Work on their own products, which does help.
Hard deadlines don’t happen too often
Big releases, where people worked on day of release
Bugs and shipped feedback and finalize everything
Led to no one feeling stressed, as deadlines reduced
  1. How to manage knowledge sharing across all teams? Any magic tool for knowledge sharing?
No magic tool for sharing
Try to document everything.
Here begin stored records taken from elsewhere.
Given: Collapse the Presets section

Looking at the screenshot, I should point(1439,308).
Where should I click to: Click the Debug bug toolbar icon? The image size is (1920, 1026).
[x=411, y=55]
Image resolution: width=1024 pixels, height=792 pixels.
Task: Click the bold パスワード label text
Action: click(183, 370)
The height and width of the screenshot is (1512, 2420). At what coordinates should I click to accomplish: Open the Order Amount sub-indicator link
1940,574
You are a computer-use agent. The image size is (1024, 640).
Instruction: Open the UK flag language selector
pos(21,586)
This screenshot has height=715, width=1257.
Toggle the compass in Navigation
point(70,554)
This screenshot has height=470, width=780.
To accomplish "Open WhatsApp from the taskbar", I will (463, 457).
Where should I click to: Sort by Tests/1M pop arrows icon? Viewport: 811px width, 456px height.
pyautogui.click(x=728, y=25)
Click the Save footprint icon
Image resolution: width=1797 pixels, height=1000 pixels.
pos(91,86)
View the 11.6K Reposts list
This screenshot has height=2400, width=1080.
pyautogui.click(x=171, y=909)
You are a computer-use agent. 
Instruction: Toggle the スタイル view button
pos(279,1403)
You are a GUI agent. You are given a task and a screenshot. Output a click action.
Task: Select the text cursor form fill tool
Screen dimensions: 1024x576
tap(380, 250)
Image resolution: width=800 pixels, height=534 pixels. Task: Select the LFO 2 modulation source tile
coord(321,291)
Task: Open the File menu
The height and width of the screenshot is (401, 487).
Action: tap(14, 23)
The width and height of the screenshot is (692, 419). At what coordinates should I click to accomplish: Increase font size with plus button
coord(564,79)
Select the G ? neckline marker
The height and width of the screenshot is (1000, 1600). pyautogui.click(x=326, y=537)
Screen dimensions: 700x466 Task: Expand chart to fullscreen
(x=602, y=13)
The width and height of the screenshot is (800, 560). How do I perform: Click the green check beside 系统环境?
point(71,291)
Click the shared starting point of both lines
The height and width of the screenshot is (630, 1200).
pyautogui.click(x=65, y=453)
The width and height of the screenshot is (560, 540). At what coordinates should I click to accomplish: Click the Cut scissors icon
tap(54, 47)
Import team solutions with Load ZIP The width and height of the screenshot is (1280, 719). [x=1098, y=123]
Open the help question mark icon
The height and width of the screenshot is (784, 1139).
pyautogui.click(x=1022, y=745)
For any feature worked on make sure you have product spect to start with
To begin project without clear idea of problem, time to solve, necessary teams to fix problem
Get people in group
If feature will be responsible to make things happen
Ability to ship everything, and small circle of communication
Documentation files are created for everything. Implementation and design spec are created
Even for person on support team, they will read design documentation and know all the feature work
Document as much as possible. Things will fail, but as more documentation happens can catch more.
  1. Companies have found good group of remote workforce? How to build culture of trust for remote work?
Someone from Spotify had nice metaphor of trust battery
Any relationship you start has 50% charge, as interactions increase you will charge
Trust implicitly people you work with, and they likely won’t disappoint, and will deliver instead.